TASKS AND EXERCISES —
(1) In the article about the Alley-White Unit 52 food pantry, where did Suzan Kaye notice a spike in veterans visiting before the pantry opened?
(2) Carry on the article about the Alley-White Unit 52 food pantry, picking up right after its final sentence.

TEXT FOR ANALYSIS —
=== Section Start ===

American Legion Auxiliary members across the country continue to demonstrate creative and helpful ways to serve our nation’s veterans, military, and their families. Alley-White Unit 52 in Mountain Home, Ark., started a food pantry at its post home to help make a difference for veterans in the community.
“It’s something that has always been important to me: that veterans don’t go hungry,” said unit member Suzan Kaye. “This is one project that has fallen into place like it was meant to be. This is the sort of thing the American Legion Auxiliary was meant to do.”
Before a pantry at the post home was available, Kaye noticed a spike in veterans visiting a local food bank where she volunteered. Originally, there was a plan to open another food bank at a veterans center in the community, but because of COVID, all projects were put on hold. Kaye knew there was a need for a food pantry in their small community and took the idea to her fellow members, and then the executive board at The American Legion post home. The Legionnaires thought it was a great idea and have been assisting the Auxiliary members since.

=== Section End ===

RECORDS SHOWN —
=== Section Start ===

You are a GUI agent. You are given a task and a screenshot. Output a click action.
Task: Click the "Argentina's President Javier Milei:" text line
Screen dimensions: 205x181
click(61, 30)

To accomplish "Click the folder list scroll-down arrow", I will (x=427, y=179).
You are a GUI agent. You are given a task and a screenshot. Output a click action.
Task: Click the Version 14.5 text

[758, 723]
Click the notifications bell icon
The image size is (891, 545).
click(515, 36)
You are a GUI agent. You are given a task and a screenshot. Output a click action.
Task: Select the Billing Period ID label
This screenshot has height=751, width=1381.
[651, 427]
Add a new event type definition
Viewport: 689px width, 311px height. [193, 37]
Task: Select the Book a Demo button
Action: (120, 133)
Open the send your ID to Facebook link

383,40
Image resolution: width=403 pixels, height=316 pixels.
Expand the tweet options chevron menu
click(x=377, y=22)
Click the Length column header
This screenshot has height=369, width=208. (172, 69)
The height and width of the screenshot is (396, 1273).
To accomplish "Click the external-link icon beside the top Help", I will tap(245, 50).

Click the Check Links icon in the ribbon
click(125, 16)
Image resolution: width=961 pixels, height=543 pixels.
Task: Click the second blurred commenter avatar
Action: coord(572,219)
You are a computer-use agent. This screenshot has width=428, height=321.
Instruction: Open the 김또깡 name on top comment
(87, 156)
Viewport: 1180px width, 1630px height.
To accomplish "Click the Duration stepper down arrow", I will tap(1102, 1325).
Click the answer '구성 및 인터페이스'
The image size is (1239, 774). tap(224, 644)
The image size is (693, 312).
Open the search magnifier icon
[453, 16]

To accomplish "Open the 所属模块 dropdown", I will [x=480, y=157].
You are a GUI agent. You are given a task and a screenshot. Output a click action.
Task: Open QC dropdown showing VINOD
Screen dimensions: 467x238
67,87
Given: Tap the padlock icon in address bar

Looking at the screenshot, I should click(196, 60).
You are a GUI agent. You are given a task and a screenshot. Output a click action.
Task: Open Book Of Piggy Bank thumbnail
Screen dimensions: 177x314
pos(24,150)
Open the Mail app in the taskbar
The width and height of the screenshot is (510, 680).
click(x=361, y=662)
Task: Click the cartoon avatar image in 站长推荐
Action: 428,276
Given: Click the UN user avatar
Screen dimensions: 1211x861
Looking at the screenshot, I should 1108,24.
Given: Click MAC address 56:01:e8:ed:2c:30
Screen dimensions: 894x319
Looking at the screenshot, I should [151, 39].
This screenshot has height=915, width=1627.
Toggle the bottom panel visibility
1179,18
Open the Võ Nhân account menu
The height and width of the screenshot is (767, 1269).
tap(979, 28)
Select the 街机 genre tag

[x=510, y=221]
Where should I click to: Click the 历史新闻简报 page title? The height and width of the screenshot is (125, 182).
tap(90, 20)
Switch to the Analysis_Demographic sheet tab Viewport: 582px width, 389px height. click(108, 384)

=== Section End ===

LIST OF ANSWERS —
(1) At a local food bank where she volunteered.

(2)
“We have about 15-16 volunteers which are half our Legion and half our Auxiliary,” Kaye said. “We have enough volunteers that no one has to volunteer more than once a month unless they choose to. We were very happy to have the Legion help — I’m just very, very happy that I’ve got so much support. We have a great committee, we’ve got great people, and a great community.”
To help with the cost of starting a pantry at the post, Kaye applied for a Veteran Projects Fund grant through the American Legion Auxiliary Foundation. With assistance from the grant, they were able to purchase heavy-duty shelving, large plastic totes, a scale to weigh the donations, and a small file cabinet to maintain records.
“When you find a grant opportunity, go for it — you might get lucky! A huge thank-you to the ALA Foundation for making the grant available. It made all the difference,” said Kaye.
After acquiring the grant, Unit 52 publicized the project through Facebook and email. They had business cards made to hand to veterans in the community, and Kaye also went on a local radio show to spread the word to a larger audience. Their marketing efforts succeeded; they received over 5,000 pounds of food for their pantry.
“Our pantry room looks like a convenient store; we have a little bit of everything,” said Kaye. “We have canned fruits, vegetables, and meats. We actually have everything except for perishable items. We don’t usually keep things that require refrigeration.”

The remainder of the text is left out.